De officier van justitie heeft zich op het standpunt gesteld dat niet evident is dat betrokkene nu en in de toekomst nimmer draagkracht zal hebben om de aan hem op te leggen betalingsverplichting te voldoen. De leeftijd van betrokkene doet hier niet aan af. Daarnaast is betrokkene ondanks zijn arbeidsongeschiktheid meerdere jaren in staat gebleken om deel te nemen aan een criminele organisatie en het in stand houden van hennepkwekerijen.
Verdeling
Gelet op de bewezenverklaarde hennepfeiten, de pleegperiode en de bewezenverklaarde deelname aan een criminele organisatie, is de officier van justitie van mening dat het niet juist is om de verdeling van het wederrechtelijk verkregen voordeel nader te differentiëren aan de hand van de rol die betrokkene in de hennepkwekerij heeft gehad. Uit moet worden gegaan van pondspondsgewijze verdeling.
Vordering
De officier van justitie vordert voor beide locaties tezamen het wederrechtelijk verkregen voordeel van betrokkene vast te stellen op € 741.438,00. In verband met de overschrijding van de redelijke termijn kan op dit bedrag 10% procent in mindering worden gebracht.

3.Het standpunt van de verdediging

Ontvankelijkheid Openbaar Ministerie
De raadsman heeft verzocht het Openbaar Ministerie niet-ontvankelijk te verklaren in haar vordering tot ontneming van het wederrechtelijk verkregen voordeel, gelet op de uitzonderlijke overschrijding van de redelijke termijn met twaalf jaren. Deze overschrijding is deels te wijten aan inactiviteit van het Openbaar Ministerie. Daarnaast is sprake van een schending van de beginselen van een behoorlijke rechtspleging omdat de verdediging haar rechten als gevolg van de termijnoverschrijding niet naar behoren heeft kunnen uitoefenen. De raadsman wijst er in dat verband op dat de getuigen die bij de rechter-commissaris zijn gehoord zich door het tijdsverloop veel zaken niet meer konden herinneren waardoor, zo begrijpt de rechtbank, van een effectieve ondervraging door de verdediging geen sprake heeft kunnen zijn. De raadsman heeft hierbij verwezen naar de uitspraken met kenmerken ECLI:NL:RBLIM:2017:10408 en ECLI:NL:RBDHA:2020:4526.

**SCHRIFTELIJKE OPDRACHT 1**. Geef alle tussenkopjes die in de documenttekst voorkomen.
**SCHRIFTELIJKE OPDRACHT 2**.
Stemmen de volgende beweringen overeen met de documenttekst? Antwoord per bewering met ja of nee en citeer de woorden uit de documenttekst die de doorslag geven.
(a) De officier van justitie vordert het wederrechtelijk verkregen voordeel voor beide locaties samen vast te stellen op € 741.438,00.
(b) Volgens de raadsman is de redelijke termijn met tien jaren overschreden.
(c) De officier van justitie wil de verdeling van het voordeel afstemmen op de rol van betrokkene in de hennepkwekerij.
**SCHRIFTELIJKE OPDRACHT 3**. Pak de draad van de documenttekst weer op en schrijf verder na de laatste zin.

**ITEMS**.
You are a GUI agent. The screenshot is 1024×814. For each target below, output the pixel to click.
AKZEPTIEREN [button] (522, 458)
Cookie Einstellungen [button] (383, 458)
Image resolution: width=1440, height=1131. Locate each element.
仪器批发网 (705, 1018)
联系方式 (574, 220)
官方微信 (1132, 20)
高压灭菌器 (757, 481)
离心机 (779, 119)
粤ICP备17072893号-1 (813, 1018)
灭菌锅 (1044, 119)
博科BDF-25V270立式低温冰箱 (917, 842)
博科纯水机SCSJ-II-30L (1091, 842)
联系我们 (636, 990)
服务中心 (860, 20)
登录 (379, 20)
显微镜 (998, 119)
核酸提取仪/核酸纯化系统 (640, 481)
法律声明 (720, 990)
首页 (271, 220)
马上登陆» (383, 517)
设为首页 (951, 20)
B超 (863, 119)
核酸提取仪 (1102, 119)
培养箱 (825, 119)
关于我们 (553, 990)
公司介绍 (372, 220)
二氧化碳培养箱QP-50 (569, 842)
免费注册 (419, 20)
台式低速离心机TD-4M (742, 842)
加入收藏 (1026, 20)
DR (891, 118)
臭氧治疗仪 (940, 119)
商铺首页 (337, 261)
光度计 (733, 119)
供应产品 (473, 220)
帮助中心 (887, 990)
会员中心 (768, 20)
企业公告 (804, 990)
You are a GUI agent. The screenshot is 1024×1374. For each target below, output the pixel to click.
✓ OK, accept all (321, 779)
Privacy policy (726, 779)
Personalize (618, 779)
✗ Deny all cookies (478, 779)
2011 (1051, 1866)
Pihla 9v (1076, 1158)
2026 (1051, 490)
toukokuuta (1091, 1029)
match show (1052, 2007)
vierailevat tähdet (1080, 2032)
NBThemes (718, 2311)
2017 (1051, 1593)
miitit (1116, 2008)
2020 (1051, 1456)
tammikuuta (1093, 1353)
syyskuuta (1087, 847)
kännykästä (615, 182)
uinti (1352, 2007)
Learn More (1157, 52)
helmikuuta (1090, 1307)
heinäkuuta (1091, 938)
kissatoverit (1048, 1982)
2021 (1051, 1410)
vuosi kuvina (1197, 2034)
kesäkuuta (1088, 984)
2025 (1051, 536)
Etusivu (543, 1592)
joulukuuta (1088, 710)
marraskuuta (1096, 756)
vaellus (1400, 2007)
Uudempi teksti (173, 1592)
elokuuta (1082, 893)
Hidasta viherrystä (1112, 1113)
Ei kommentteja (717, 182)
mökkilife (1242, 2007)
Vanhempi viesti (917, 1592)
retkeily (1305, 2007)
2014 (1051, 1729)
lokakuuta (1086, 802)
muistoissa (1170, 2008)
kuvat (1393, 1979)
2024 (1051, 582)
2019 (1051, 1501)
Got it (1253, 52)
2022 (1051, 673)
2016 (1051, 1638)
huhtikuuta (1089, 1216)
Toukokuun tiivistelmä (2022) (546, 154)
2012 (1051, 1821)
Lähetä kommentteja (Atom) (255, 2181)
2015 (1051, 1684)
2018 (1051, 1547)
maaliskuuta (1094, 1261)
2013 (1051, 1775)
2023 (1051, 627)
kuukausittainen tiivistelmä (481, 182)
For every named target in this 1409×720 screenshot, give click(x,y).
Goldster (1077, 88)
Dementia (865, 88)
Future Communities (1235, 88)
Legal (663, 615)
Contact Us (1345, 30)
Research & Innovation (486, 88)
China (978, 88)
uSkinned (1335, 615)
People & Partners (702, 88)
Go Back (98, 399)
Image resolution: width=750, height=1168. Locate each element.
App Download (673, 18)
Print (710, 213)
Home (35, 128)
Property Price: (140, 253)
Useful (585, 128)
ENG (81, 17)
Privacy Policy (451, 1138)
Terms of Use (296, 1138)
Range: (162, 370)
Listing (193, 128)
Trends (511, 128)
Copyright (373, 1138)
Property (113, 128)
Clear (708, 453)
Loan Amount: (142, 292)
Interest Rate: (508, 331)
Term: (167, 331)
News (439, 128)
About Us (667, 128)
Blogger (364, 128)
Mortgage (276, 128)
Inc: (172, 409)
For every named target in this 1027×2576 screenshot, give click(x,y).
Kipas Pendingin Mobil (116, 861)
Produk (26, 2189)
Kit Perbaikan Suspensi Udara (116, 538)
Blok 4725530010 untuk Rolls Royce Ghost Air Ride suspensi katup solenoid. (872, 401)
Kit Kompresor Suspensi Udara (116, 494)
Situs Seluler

**UITKOMST OPDRACHT 1**.
Verdeling
Vordering
3.Het standpunt van de verdediging
Ontvankelijkheid Openbaar Ministerie

**UITKOMST OPDRACHT 2**.
(a) Ja: "De officier van justitie vordert voor beide locaties tezamen het wederrechtelijk verkregen voordeel van betrokkene vast te stellen op € 741.438,00."
(b) Nee: "gelet op de uitzonderlijke overschrijding van de redelijke termijn met twaalf jaren."
(c) Nee: "Uit moet worden gegaan van pondspondsgewijze verdeling."

**UITKOMST OPDRACHT 3**.
Redelijke termijn
Namens betrokkene is aangevoerd dat de redelijke termijn in zeer verregaande mate is overschreden. Indien deze termijnoverschrijding niet tot de niet-ontvankelijkheid van het Openbaar Ministerie leidt, dient zij te leiden tot een matiging van het ontnemingsbedrag met 75%.
Uitgavenpatroon
De financiële gegevens van betrokkene zijn onderzocht. Betrokkene leeft zeer eenvoudig in een kleine woning met veel achterstallig onderhoud, een eenvoudige inboedel en een vrijwel lege kledingkast. Het wederrechtelijk verkregen voordeel is niet terug te vinden in het uitgavenpatroon van betrokkene, omdat betrokkene het voordeel niet heeft genoten.
[adres 2] te Middelburg
De verdediging heeft aangevoerd dat betrokkene is veroordeeld voor het telen van hennep in de periode van 1 april 2004 tot en met 12 februari 2008. Dit betekent echter niet dat er gedurende de gehele periode hennep is geteeld.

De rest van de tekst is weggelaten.